RECORD EXCERPTS: Begin

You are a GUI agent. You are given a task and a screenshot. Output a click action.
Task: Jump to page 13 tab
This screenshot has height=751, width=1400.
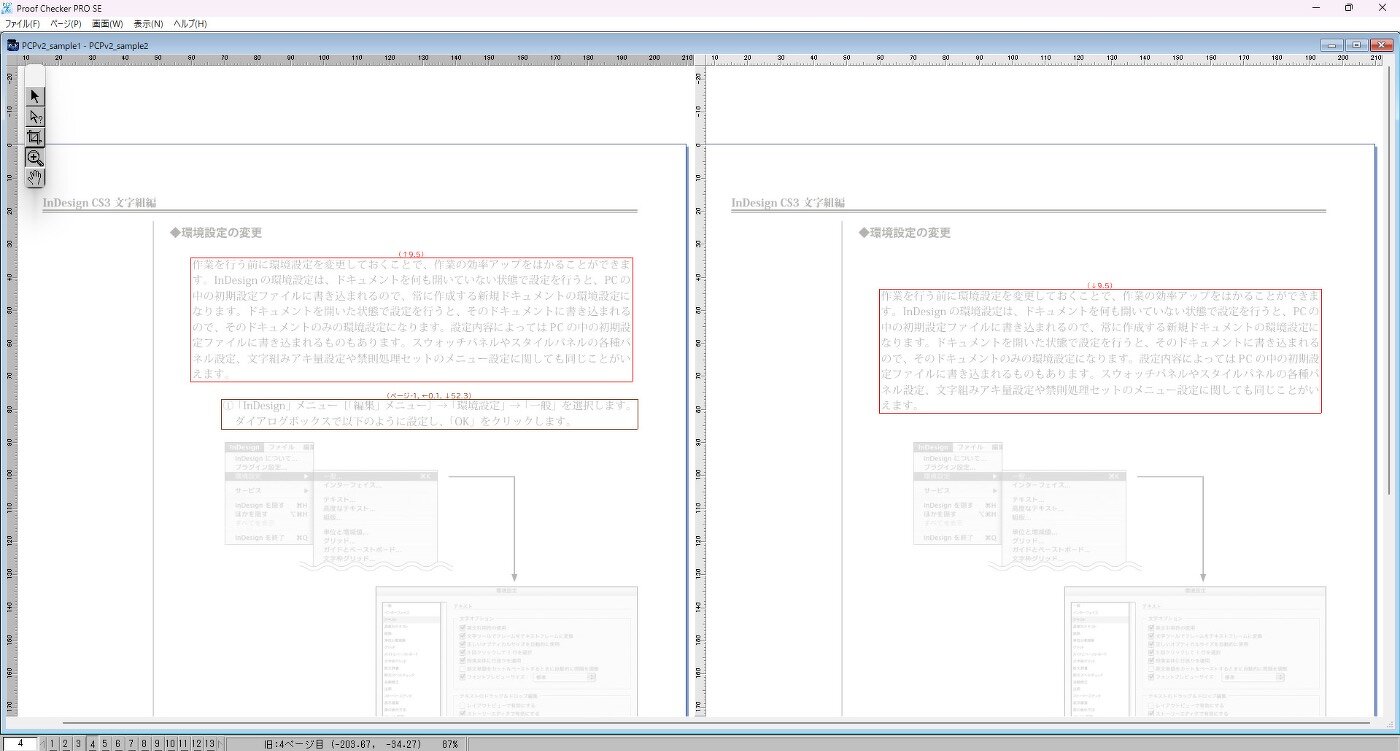tap(210, 744)
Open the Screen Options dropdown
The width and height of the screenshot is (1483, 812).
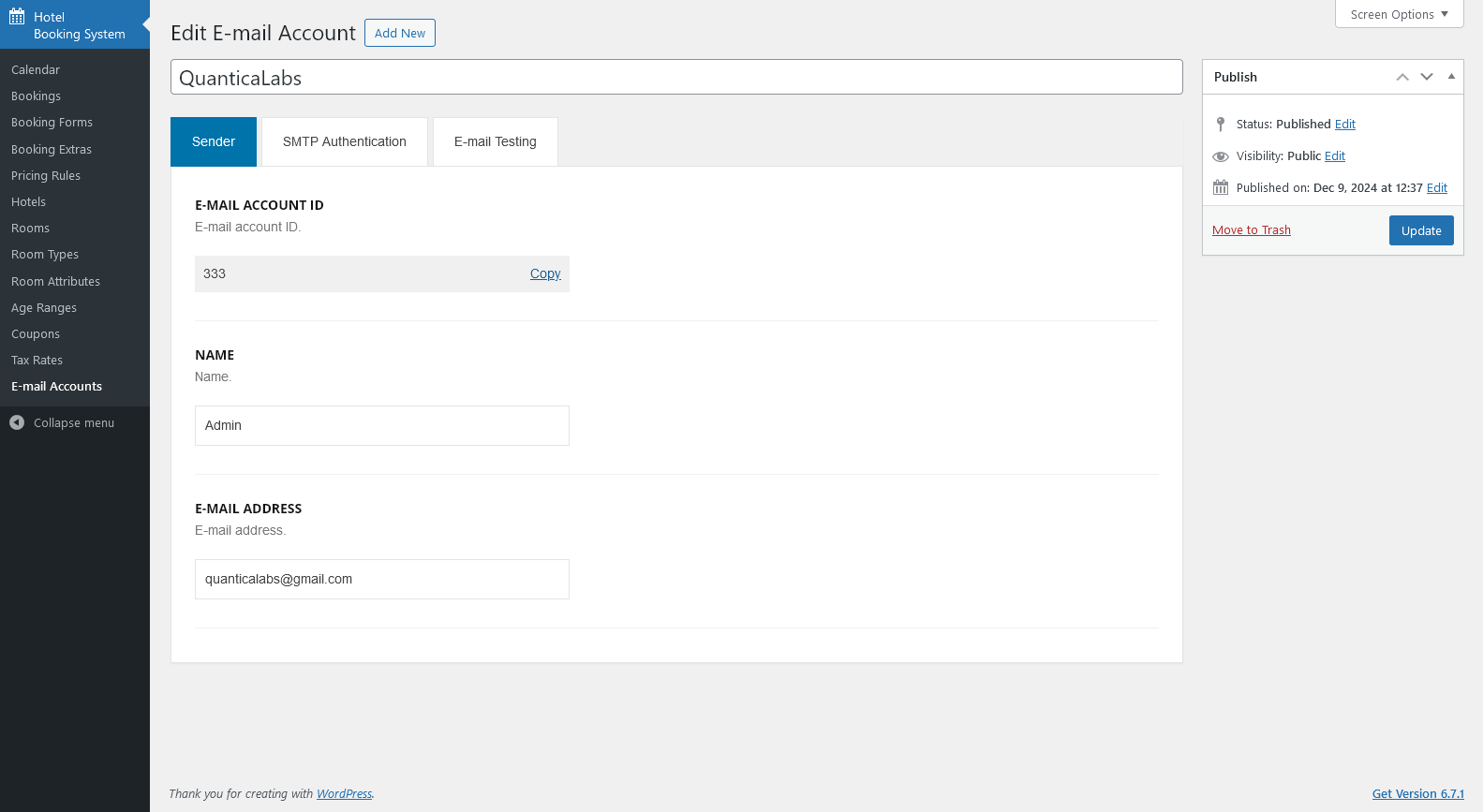pyautogui.click(x=1399, y=15)
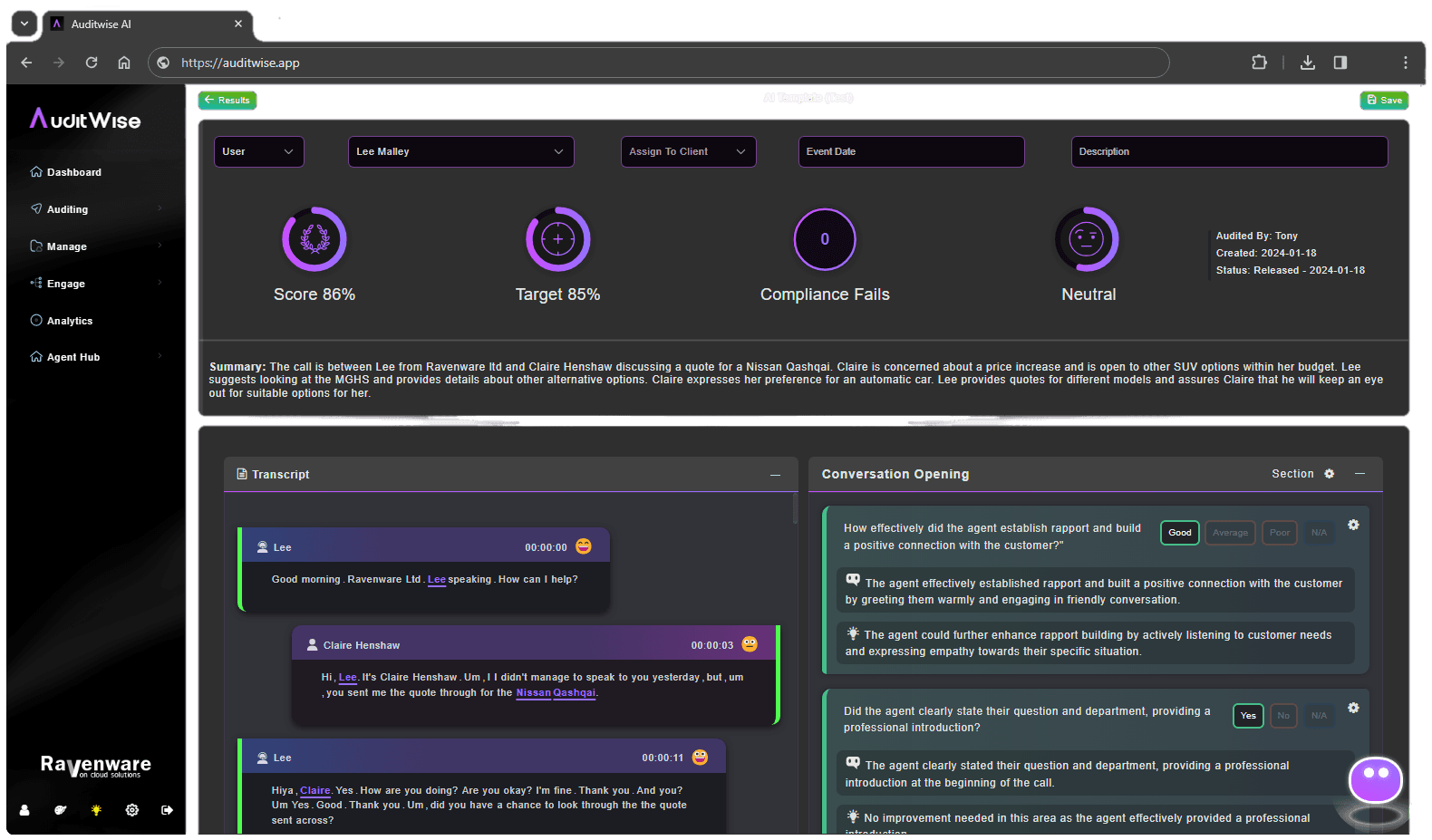The image size is (1432, 840).
Task: Open the sidebar settings gear
Action: tap(132, 810)
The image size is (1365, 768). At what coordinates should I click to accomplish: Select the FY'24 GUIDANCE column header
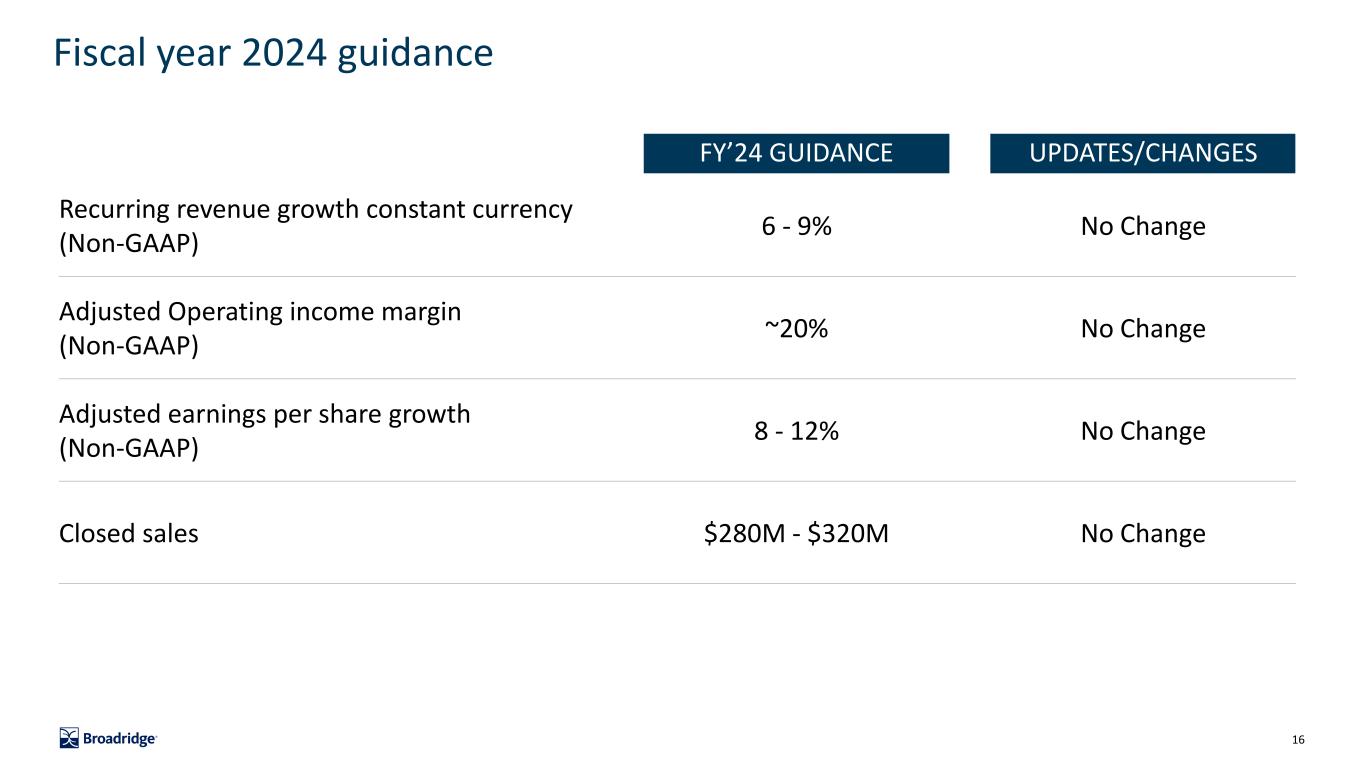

RECORD EXCERPTS: End

**YOUR INSTRUCTIONS**.
Reproduce the listing verbatim, and keep the pictures out of the copy.

**RESPONSE FOR THIS EXERCISE**.
You are a GUI agent. You are given a task and a screenshot. Output a click action.
Task: Jump to page 13 tab
This screenshot has height=751, width=1400.
tap(210, 744)
Open the Screen Options dropdown
The width and height of the screenshot is (1483, 812).
pyautogui.click(x=1399, y=15)
The image size is (1432, 840).
Task: Open the sidebar settings gear
Action: tap(132, 810)
The image size is (1365, 768). At what coordinates should I click to accomplish: Select the FY'24 GUIDANCE column header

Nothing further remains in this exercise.